Девчушка кладет ладони на мои колени и наклоняет лицо, рассеченное пьяной улыбкой. Ладони у нее теплые и приятные, а сама она не поймешь какая.
— Вы такой трезвый. И такой бледный, — говорит она.
Заглянул Юра Шевчук, констатировал неодобрительно:
— Все гуляете, — и ушел, а его менеджер Юра Белешкин достал литр американского спирта, чуть не запутался в бороде, черной, как космос, остался.

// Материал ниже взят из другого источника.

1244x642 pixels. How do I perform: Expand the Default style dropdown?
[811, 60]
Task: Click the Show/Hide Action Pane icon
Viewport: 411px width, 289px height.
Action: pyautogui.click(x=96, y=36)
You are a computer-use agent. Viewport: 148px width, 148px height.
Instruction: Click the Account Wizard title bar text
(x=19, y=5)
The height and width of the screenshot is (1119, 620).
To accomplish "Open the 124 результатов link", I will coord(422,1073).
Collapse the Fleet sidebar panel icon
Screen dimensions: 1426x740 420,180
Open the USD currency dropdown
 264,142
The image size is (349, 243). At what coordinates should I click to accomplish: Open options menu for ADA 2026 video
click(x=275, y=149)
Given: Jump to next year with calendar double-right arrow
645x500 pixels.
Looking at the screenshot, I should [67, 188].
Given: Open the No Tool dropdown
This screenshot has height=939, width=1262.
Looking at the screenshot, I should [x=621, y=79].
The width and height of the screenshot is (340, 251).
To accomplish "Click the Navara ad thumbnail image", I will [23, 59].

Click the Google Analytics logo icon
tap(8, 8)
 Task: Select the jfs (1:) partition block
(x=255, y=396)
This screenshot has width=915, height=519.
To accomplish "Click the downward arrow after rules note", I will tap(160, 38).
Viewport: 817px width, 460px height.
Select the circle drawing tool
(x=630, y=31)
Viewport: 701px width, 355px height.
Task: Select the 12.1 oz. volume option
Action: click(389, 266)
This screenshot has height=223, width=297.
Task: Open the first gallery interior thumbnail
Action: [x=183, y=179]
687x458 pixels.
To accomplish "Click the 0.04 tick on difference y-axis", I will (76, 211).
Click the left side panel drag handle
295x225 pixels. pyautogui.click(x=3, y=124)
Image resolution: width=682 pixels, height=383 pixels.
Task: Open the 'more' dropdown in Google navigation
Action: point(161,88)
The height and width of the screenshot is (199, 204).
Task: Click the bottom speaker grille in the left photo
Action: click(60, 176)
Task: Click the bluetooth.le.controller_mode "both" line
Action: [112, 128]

Появление нового литра давало гарантии на ближайший час. Или десять минут. Алик Тимошенко, вечный красавчик, когда-то до нашей эры певший в «АРГОНАВТАХ», командовавший «АЛИСОЙ» в пору ее антимилицейских выходок, а теперь директор НАУТИЛУСА, — Алик опрокинул в красивый рот кружку спирта и ушел, не закусывая. Разные люди. Плохие, хорошие, глупые, умные, молодые, немолодые, англичанин, алкоголики, пьяницы… убийца. Убийца, потому что так надо. А вот рефлексировать не стоит. Эта рефлексия нас и погубила. Помни, что говорил старик. Старик не врал. Матрос девчонку не обидит. Партия наш рулевой…
Я постарался уйти незамеченным, как, говорят, уходят англичане. Куда это они уходят? Вон сидит с Васиным в обнимку натуральный англичанин и никуда не собирается. Если остаться, то напьюсь наверняка и испорчу логику мести. К выходу пришлось карабкаться по стульям и по людям. Дела до меня не было никому. Битлы орали в динамиках как резаные: «Тел ми ва-а-а-аю край?!» Скажи мне, почему ты плачешь? Не скажу, поскольку не плачу и не собираюсь. Все кричали и хохотали, как джазовые негры на похоронах. Мы джазовые негры — это точно.
Я прошел до Разъезжей и свернул во двор. Ночи, конечно, стояли белые, но из-за плотных облаков эта белизна не просматривалась. Фонари не горели, экономя городским властям деньги. Каждый шаг мягким эхом отскакивал от стен. Я прошел арку и увидел два темных силуэта, метнувшихся ко мне, а короткий удар в затылок погасил всякое видение, слышанье, все.